L’exemple parfait est le poète mystique anglais William Blake (1757-1827). Esprit religieux, dédaigneux de l’art académique, Blake vivait dans un univers qui n’appartenait qu’à lui. Incompris de ses contemporains, Blake se refusait de dessiner d’après nature et ne se fiait qu’à ses visions et son regard intérieur. Comme les artistes du Moyen-Age, il se souciait peu de représentation exacte. Il a été le premier artiste depuis la Renaissance à se révolter ouvertement contre toutes les traditions établies.

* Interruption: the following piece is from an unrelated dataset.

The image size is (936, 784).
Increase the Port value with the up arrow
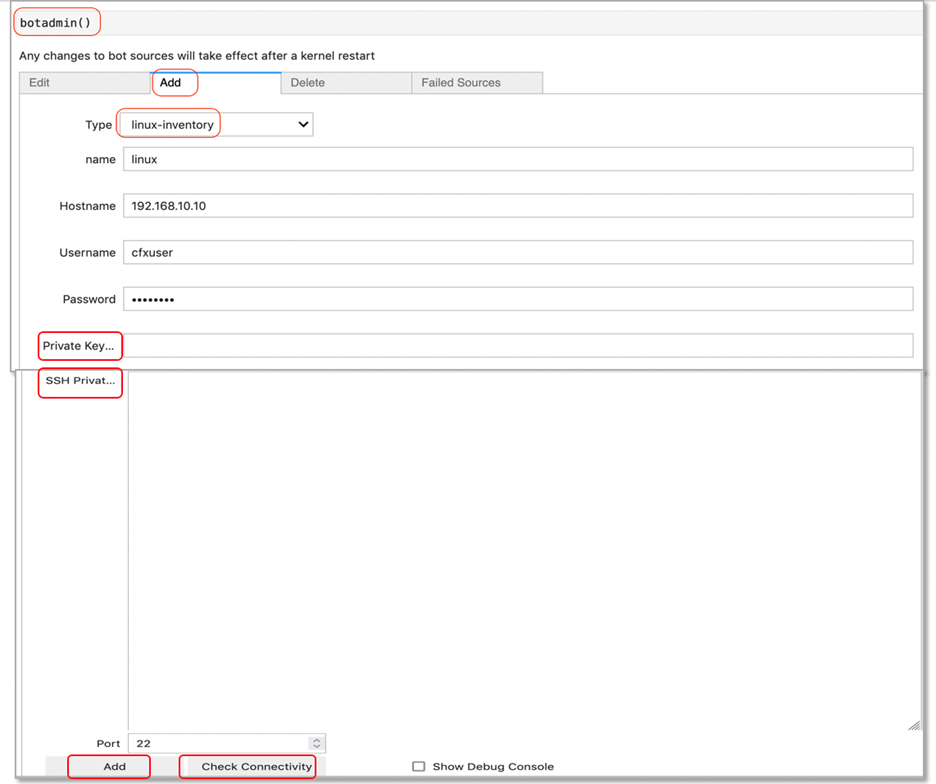tap(317, 740)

L’attitude nouvelle à l’égard du sujet bénéficia considérablement à la peinture de paysage. Jusqu’alors considéré comme un genre mineur, les idées changèrent avec la naissance du romantisme vers la fin du XVIIIème siècle. La tradition existante pouvait être considérée à la fois comme un soutien et une entrave. Deux grands peintres de paysage vont illustrer cette différence, à la manière du contraste opposant Reynolds et Gainsborough. Comme Reynolds, William Turner (1775-1851) eut un immense succès officiel et était hanté par la tradition : son ambition était de surpasser Claude Lorrain. Mais son oeuvre en est différente : sa peinture est également un monde de rêve baigné de lumière et de beauté, mais son génie réside dans le mouvement, le déploiement d’effets prestigieux qui n’entachent toutefois pas l’harmonie romantique de sa représentation de la nature. Chez Turner et son bateau à vapeur surpris dans une tempête de neige, la nature exprime les émotions de l’homme devant les puissances qui les dépassent. L’attitude de John Constable (1776-1837) était très différente, il cherchait à voir par ses propres yeux, il se souciait de la vérité, pas de la dépasser. Constable méprisait notamment les paysagistes à la mode qui avaient mis au point une série de formules permettant à un simple amateur de composer un beau paysage : gros arbre au premier plan… Constable s’en allait dans la compagne faire des esquisses d’après nature et revenait ensuite peindre ses grands tableaux. Son exposition à Paris en 1824 le rendit célèbre du jour au lendemain. 

Un autre grand peintre romantique fut l’allemand Caspar David Friedrich (1774-1840), contemporain de Turner, dont les paysages évoquent la poésie lyrique comme le font en musique les lieder de Schubert.